Dolayısıyla “yalnızlık”, “keder”, “kıskançlık”, “depresif ruh hali” gibi arada kalmış soyut kavramlara bir oyuncunun hayat vermesi oldukça zordur. Arada kalmış diyoruz çünkü anlık bir üzüntü veya acı ifadesi gözyaşıyla veya haykırarak, mutluluk ve sevinç gibi kavramlar da kahkaha, gülümseme veya yerinde duramamak gibi eylemlerle seyirciye aktarılabilirken, derin üzüntü veya yalnızlık gibi bir duygunun ifadesinin, mutlaka atmosfer veya müzikle, kaliteli oyunculukla desteklenmesi gerekmektedir. Üzgün bir yüz ifadesiyle uzaklara bakmak yeterli olmayacaktır. Catherine Deneuve de bu açıdan, gözlerinde her daim taşıdığı hüzün sayesinde bu rol için biçilmiş kaftan. Gözlerinde benzer bir hüznü taşıyan oyunculara belki Charlotte Rampling ile Isabelle Huppert de eklenebilir, yine de Deneuve yerine bu aktrislerden birini Miriam rolü için düşünmek, özellikle Sarandon ile kimyalarının tutmama ihtimali nedeniyle çok zor.

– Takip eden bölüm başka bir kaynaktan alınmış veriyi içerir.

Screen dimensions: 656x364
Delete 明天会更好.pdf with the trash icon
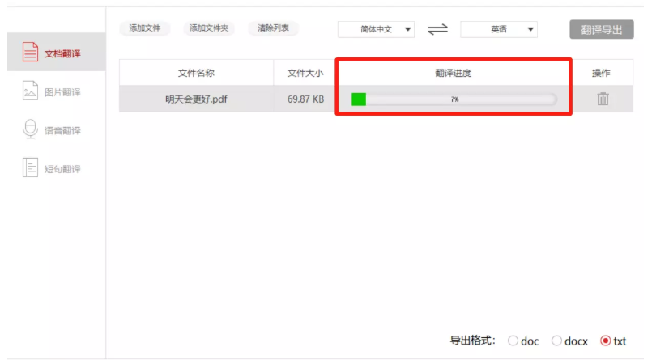coord(603,99)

Yazımızın başlığında Nazım Hikmet’in Bir Hazin Hürriyet (1951) adlı şiirinin son mısraına gönderme yapmamızın sebebi tam da filmde ölümsüzlükten kaynaklanan yalnızlık duygusunun seyirciye çok iyi aktarılmış olması. Sevgililerini tabutlarda “sonsuz yaşama” emanet eden belki üç bin yaşında, yılları dakika, yüzyılları gün misali tüketen kadim bir vampir ve onun kendi monoton akışını gerçekleştirmek, kendini tekrar etmek dışında bir şey yapmayan beşerî hayat karşısında hissettiği derin üzüntü, sonsuz yalnızlık ve varoluşsal iç sıkıntısı. Filmin kapanış jeneriğinden sonra içimize işleyen, yüreğimize oturan yegâne his de bunlardan farklı değil. 19 Ağustos 2012’de Los Angeles Vincent Thomas Köprüsü’nden atlayarak yaşamına son veren Tony Scott’a sevgi ve saygıyla.